La mancanza di coordinamento tra norme, anche regolamentari, e regole tecniche si sta sempre più palesando come uno spettro minaccioso che si aggira sulla giurisdizione del processo civile telematico, del processo Amministrativo telematico e del Processo tributario telematico, che ne vanifica i buoni auspici della vigilia e disorientando i giuristi crea solo incertezze che si riflettono sulla stessa durata del processo e sulla piena adozione della telematica come utile soluzione per velocizzare le giurisdizioni.

Così mentre con una recentissima sentenza la n. 22871/2015 la Corte di Cassazione ha statuito che al processo civile si applica il codice dell’amministrazione digitale affermando che la sentenza redatta in formato elettronico dal giudice e da questi sottoscritta con firma digitale, ai sensi dell’art. 15 del d. m. 21 febbraio 2011, n. 44, non è affetta da nullità per difetto di sottoscrizione, attesa l’applicabilità al processo civile del cd. “Codice dell’amministrazione digitale” , dall’altra il legislatore, che quasi in contemporanea ha emanato le specifiche tecniche pubblicate nella G.U. del 07.01.2016, non ha ritenuto di dover assoggettare il documento informatico “giudiziario” alle Regole tecniche previste in materia di formazione, trasmissione, copia, duplicazione, riproduzione e validazione temporale dei documenti informatici, nonché di formazione e conservazione dei documenti informatici delle pubbliche amministrazioni ai sensi della normativa del Codice dell’amministrazione digitale.

Sull’altro fronte, quello della giurisprudenza, mentre le Sezioni Unite della Cassazione hanno affermato la massima estensibile ad ogni tipo di notificazione, che la notifica a mezzo PEC degli avvocati ai sensi della legge n. 53 del 1994 nel processo, ha solo valore aggiuntivo ma che non rende inapplicabile le norme e i principi sulla domiciliazione nel corso del giudizio, dall’altro il Consiglio di Stato, con varie sentenze – n. 4270/2015, n. 4862/2015, n. 2682/ 2015 – ha, invece, ritenuto valida ed efficacia la notificazione a mezzo PEC atteso che nel Processo Amministrativo telematico trova piena applicazione la legge n. 53 del 1994.

La Giustizia Telematica, quindi, in tutte le sue forme di PCT; PAT e PTT, oggi vive un vero e proprio paradosso di estrema incertezza perché tutti gli operatori della giustizia, specie in sede d’interpretazione, hanno in mente un diritto processuale che mancia su due binari: cartaceo e telematico.
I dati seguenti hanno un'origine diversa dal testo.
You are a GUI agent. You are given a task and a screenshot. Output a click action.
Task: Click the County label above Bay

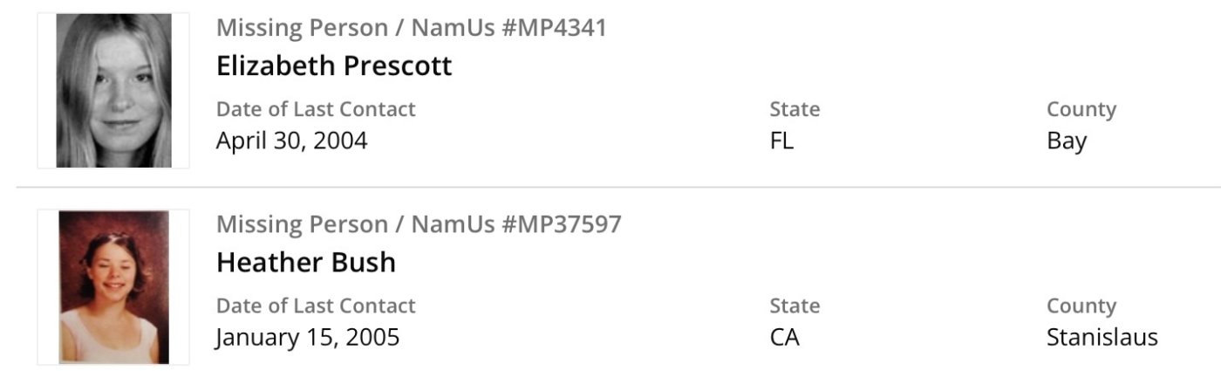[x=1081, y=109]
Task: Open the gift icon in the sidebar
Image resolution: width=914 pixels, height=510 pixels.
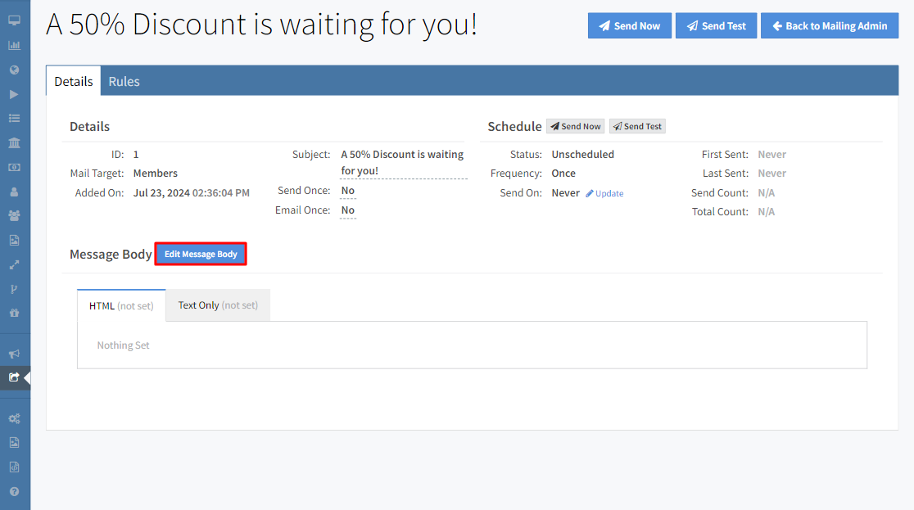Action: point(14,314)
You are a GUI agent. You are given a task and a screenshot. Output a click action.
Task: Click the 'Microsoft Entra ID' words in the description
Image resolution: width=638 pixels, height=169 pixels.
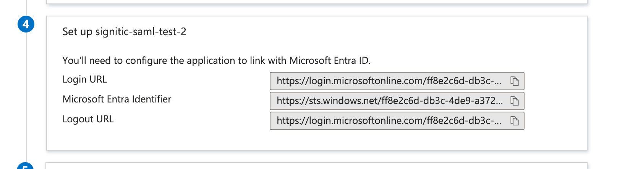(x=330, y=60)
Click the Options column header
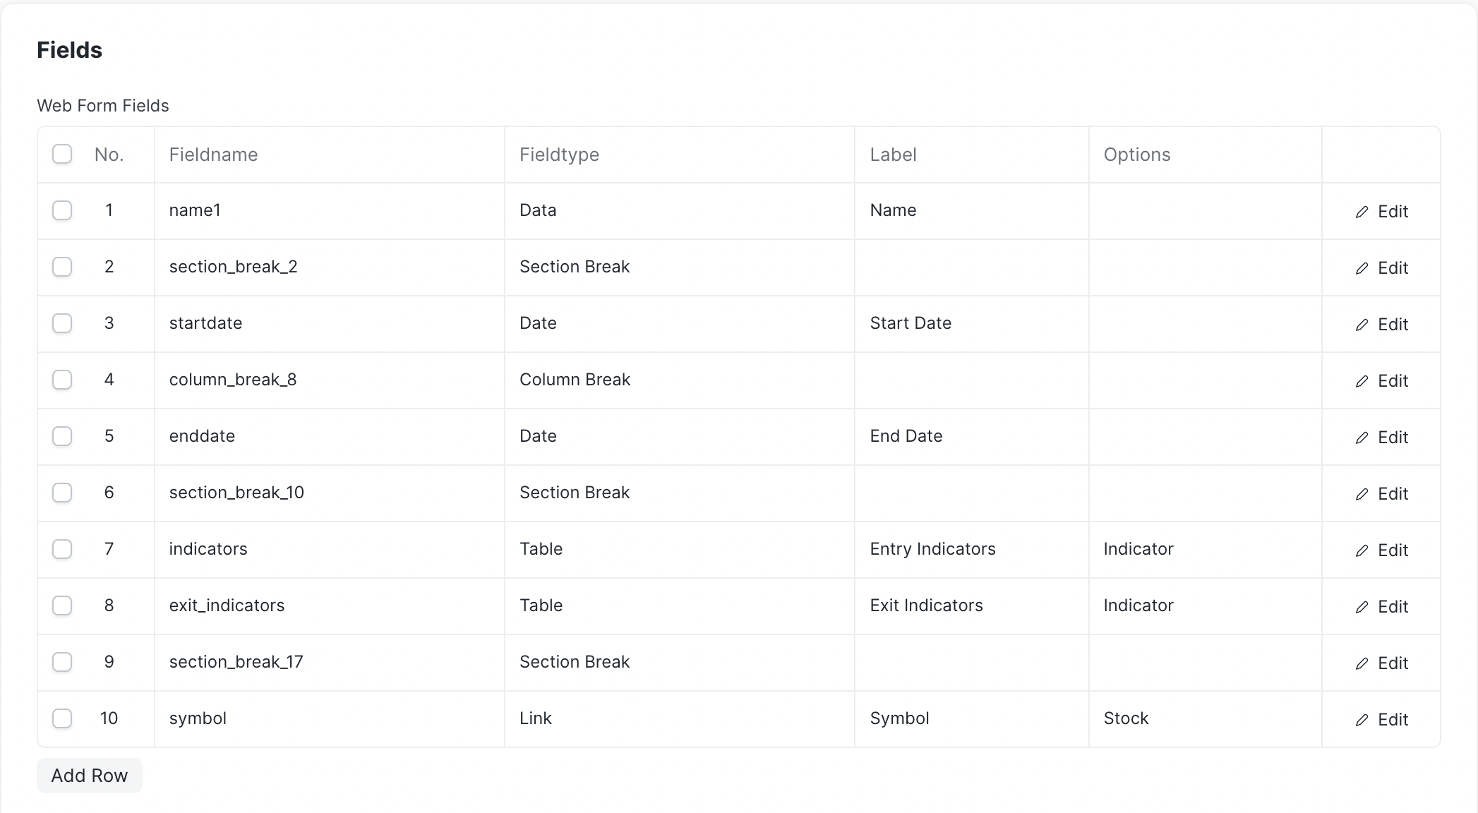The width and height of the screenshot is (1478, 813). [1136, 155]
Tutti pretendono di interpretare, il telematico con le stesse regole ermeneutiche che esistono per il cartaceo, e ciò perché manca, allo stato, un centro di coordinamento e di raccordo tra normazione processuale e tecnica.

Questo coordinamento ben potrebbe essere individuato in capo all’Agenzia per l’Italia Digitale, che ha per Statuto proprio tale missione e che è in capo ad un Ministero importante qual è quello della Funzione Pubblica, che ben potrebbe, d’intesa con il Ministero della Giustizia, effettuare un tale coordinamento in sede permanente. Questo permetterebbe di ripensare, in modo più organico e razionale, la normativa processuale e tecnica nel senso del pieno sviluppo informatico e telematico dell’attività processuale, superando antiche ed anacronistiche gelosie di “settori di competenze ministeriali” che sarebbe ora di rottamare perché il digitale presuppone la piena interoperabilità, la condivisione dei dati e il coordinamento normativo e tecnico.